> [Exercise] Print exactly what appears from the line containing "Click the plus button to add gadgets" through the final line of the data below, pictures excluded.

> [Data section]

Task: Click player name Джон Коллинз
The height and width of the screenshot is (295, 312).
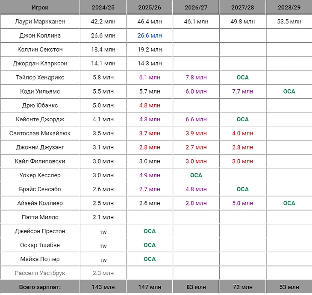Action: (x=40, y=35)
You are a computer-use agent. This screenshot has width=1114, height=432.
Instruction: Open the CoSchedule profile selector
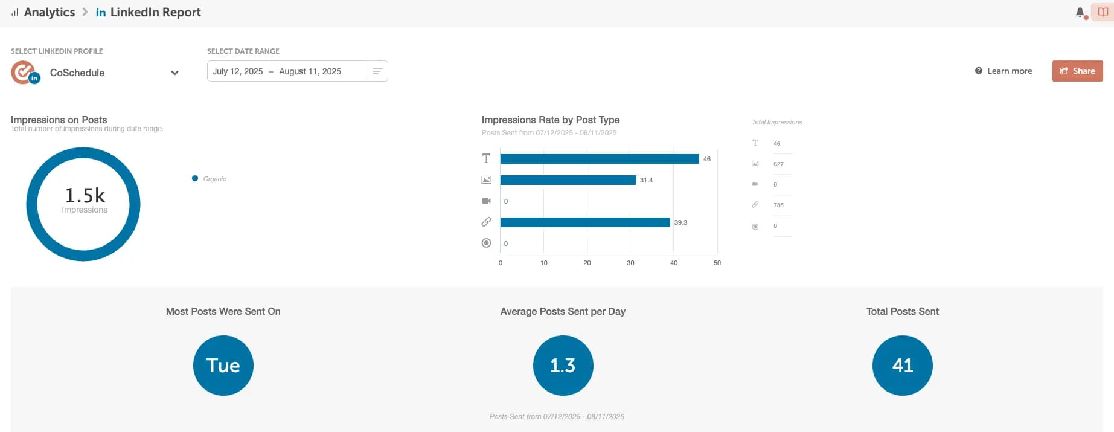(77, 73)
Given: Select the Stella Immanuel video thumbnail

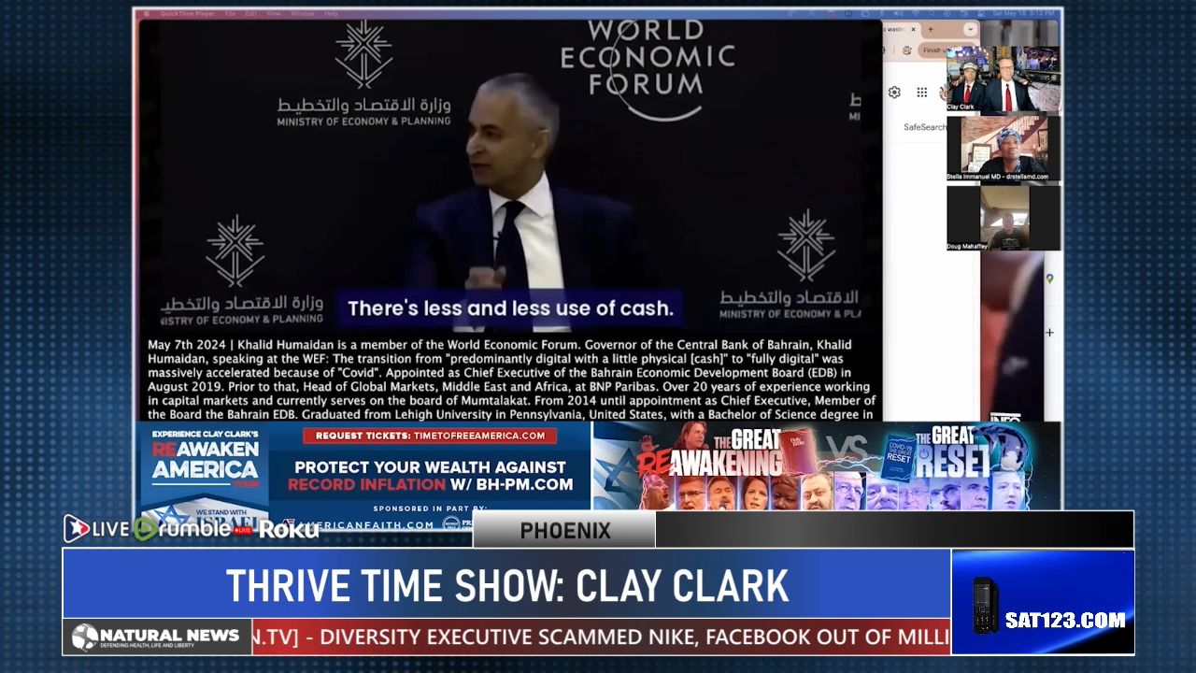Looking at the screenshot, I should pyautogui.click(x=1003, y=148).
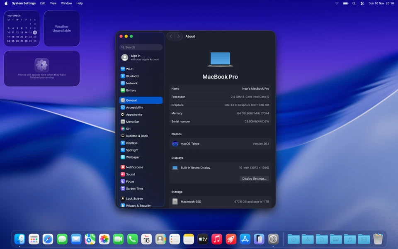
Task: Open Wi-Fi settings in the sidebar
Action: pos(130,69)
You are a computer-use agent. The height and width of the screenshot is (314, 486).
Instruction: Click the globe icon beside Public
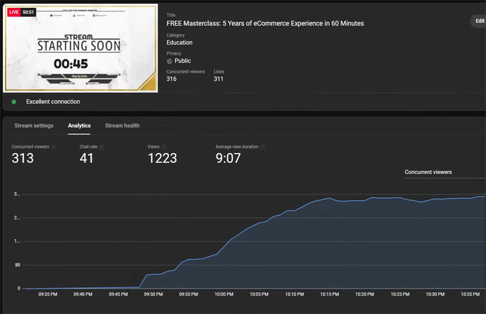click(x=169, y=61)
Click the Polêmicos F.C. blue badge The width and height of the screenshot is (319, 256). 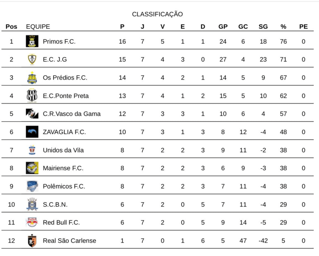coord(32,186)
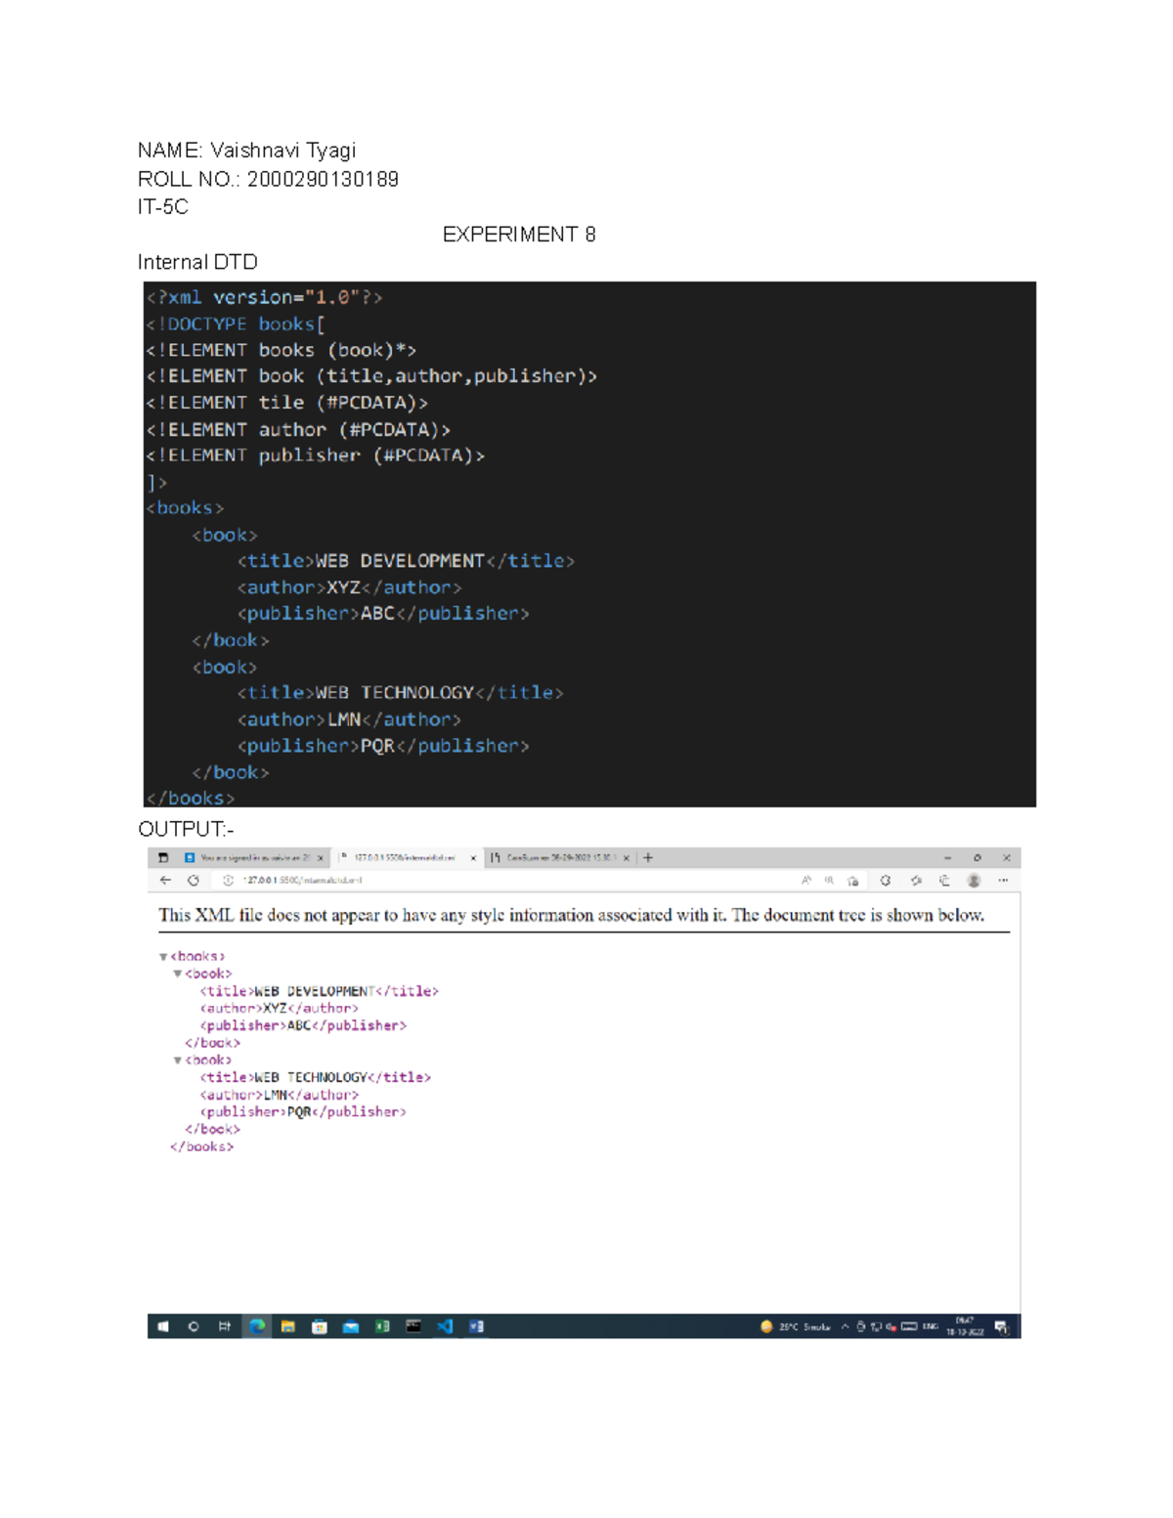Click the New tab plus button
The height and width of the screenshot is (1518, 1173).
click(648, 858)
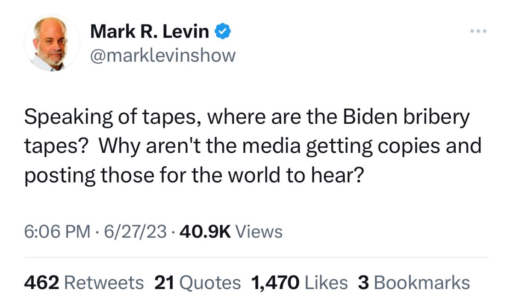
Task: Click the line mentioning media getting copies
Action: 253,147
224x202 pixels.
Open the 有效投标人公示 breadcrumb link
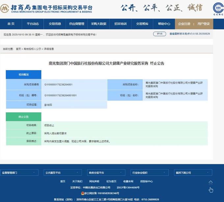(x=32, y=49)
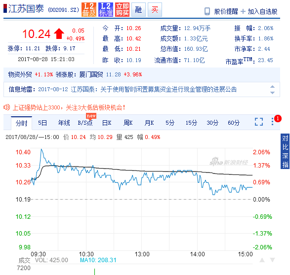Click the speaker announcement icon

[6, 107]
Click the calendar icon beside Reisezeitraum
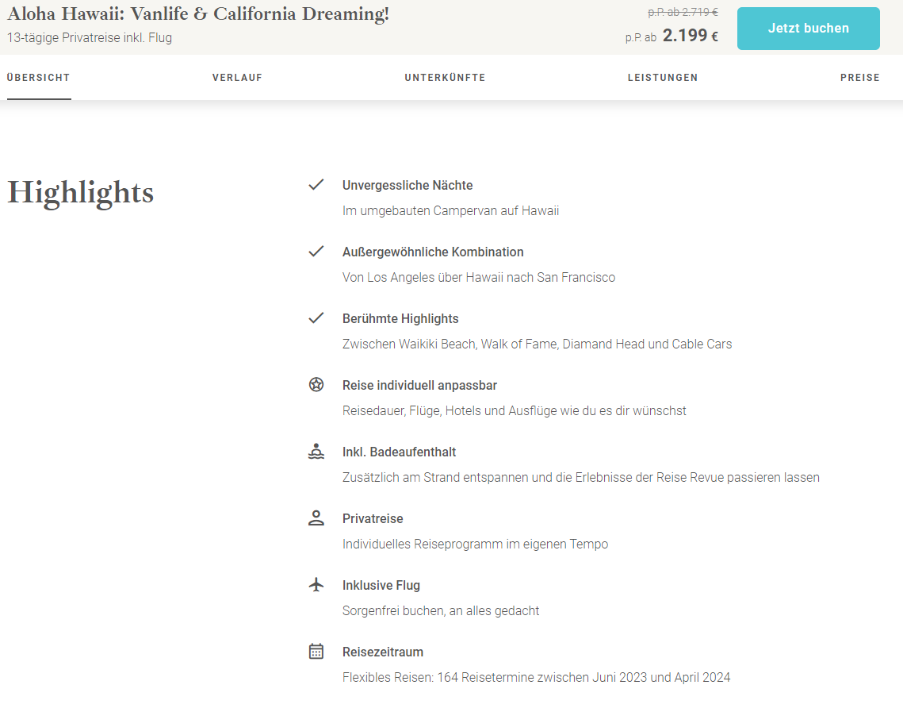Screen dimensions: 903x708 pyautogui.click(x=316, y=652)
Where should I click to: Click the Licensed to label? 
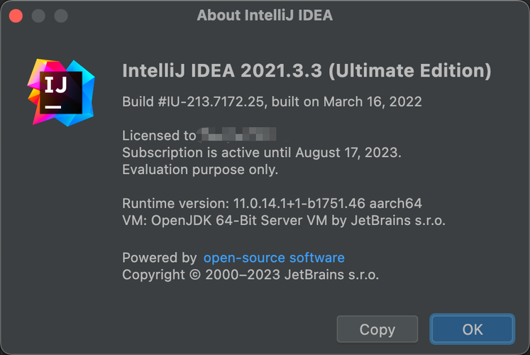(x=159, y=136)
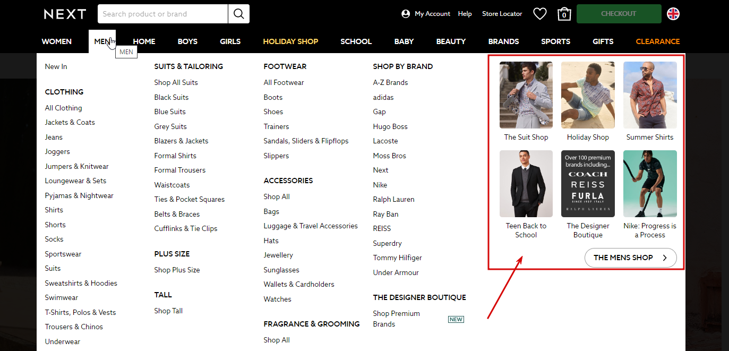The image size is (729, 351).
Task: Open the Slippers footwear link
Action: pos(276,156)
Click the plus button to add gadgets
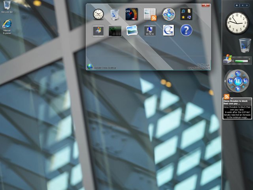 [236, 6]
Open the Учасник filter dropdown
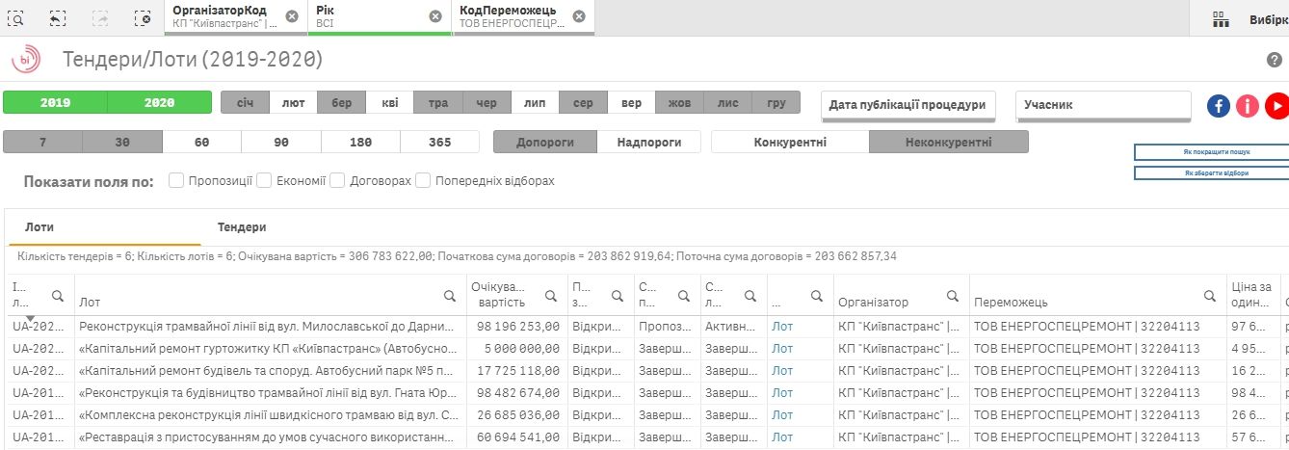Image resolution: width=1289 pixels, height=450 pixels. click(x=1103, y=105)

> [Reply]
Click the plus button to add gadgets
 [236, 6]
Open the Учасник filter dropdown
Image resolution: width=1289 pixels, height=450 pixels. click(x=1103, y=105)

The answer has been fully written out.